Eclectic Homes

What Exactly Does a Foreclosure Do into a Credit Rating?

September 24, 2019

A foreclosure happens when you can no longer afford to pay your mortgage payments and, as a result, your lender seizes and sells your home. Regrettably, a foreclosure does not only cost you your property. Evidence of this foreclosure will show up on your credit report as a public record and adversely impact your credit score–costing you your good credit score too.


Regardless of whether your lender uses a judicial foreclosure and requires you to court to seize your house, or seizes it independently through a non-judicial foreclosure, a listing of the occasion will appear in your county’s public documents. All three credit bureaus, Experian, TransUnion and Equifax, have representatives who routinely examine new public documents including foreclosures, bankruptcies and decisions. When the foreclosure appears from the county’s public record, the credit bureaus will add it to your credit report.


Based on AOL Real Estate, when the credit bureaus put the foreclosure on your credit report, your credit score will drop up to 300 points. Considering that the highest possible credit score you’ll have is 850, the reduction of 300 points constitutes a significant decline in your credit score. When future lenders and creditors run a credit inquiry, they’ll observe the foreclosure and understand that, before, you were unable to satisfy your repayment obligations to a lender. This may lead to future applications for credit cards, loans and insurance has been turned down.

Time Frame

Once a foreclosure appears on your credit record, it is going to stay there for seven years–the time period set for many negative credit notations from the Fair Credit Reporting Act. If you file for bankruptcy to stall or protect against foreclosure, as most folks in this scenario do, the insolvency notation can appear for another 10 years–further staining your credit report and damaging your credit score.
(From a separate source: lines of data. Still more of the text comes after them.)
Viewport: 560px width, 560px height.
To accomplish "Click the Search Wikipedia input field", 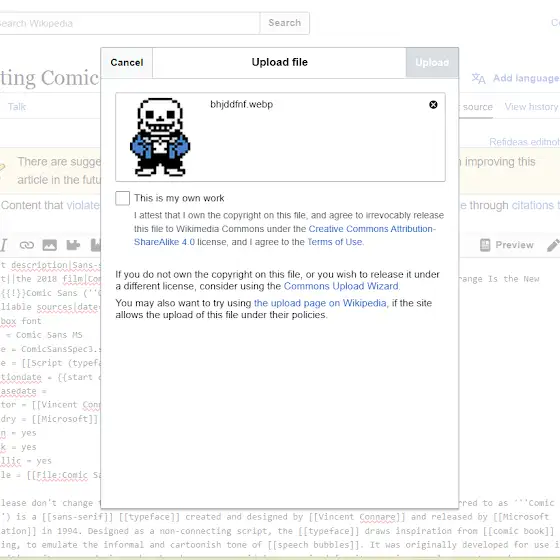I will pyautogui.click(x=130, y=24).

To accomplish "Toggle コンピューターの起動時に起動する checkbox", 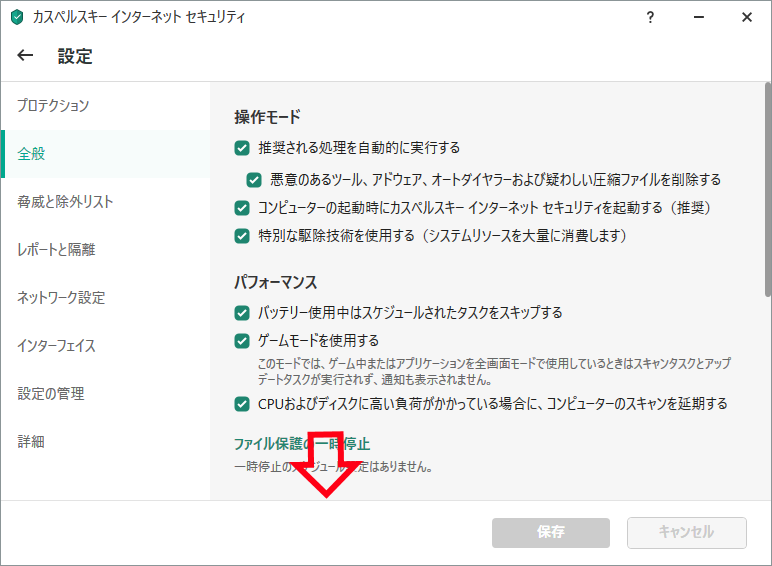I will point(242,208).
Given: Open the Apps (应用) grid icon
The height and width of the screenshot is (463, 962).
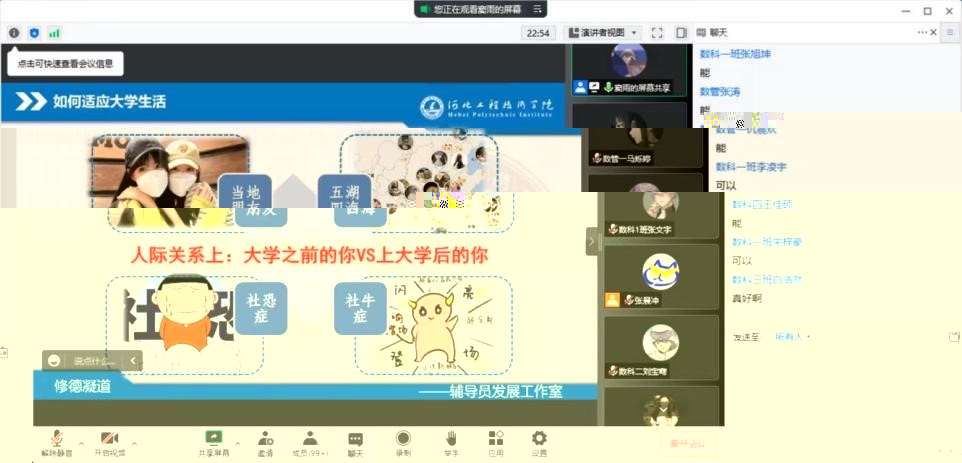Looking at the screenshot, I should coord(495,443).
Following a foreclosure lowers your credit score, future lenders will charge higher rates of interest on loans and credit cardsif they approve your applications in any way. A foreclosure may even affect your job chances. An Associated Press report notes that some companies assess applicants’ credit histories to guarantee that the employee chosen for the job includes a good sense of responsibility. Thus, the negative impact a foreclosure has on you and your family members can continue long after the lender seizes your property.


Your credit score fluctuates over time and relies on an assortment of factors. The Fair Isaac Corporation’s credit rating formula, called the FICO score, is the scoring method lenders use over any other to assess borrower eligibility. Among the key factors that determines that the FICO score is how recently a specified financial event occurred. Thus, provided you pay your creditors on time and demonstrate responsible financial behavior, your credit score will slowly grow before the foreclosure vanishes from your credit report permanently.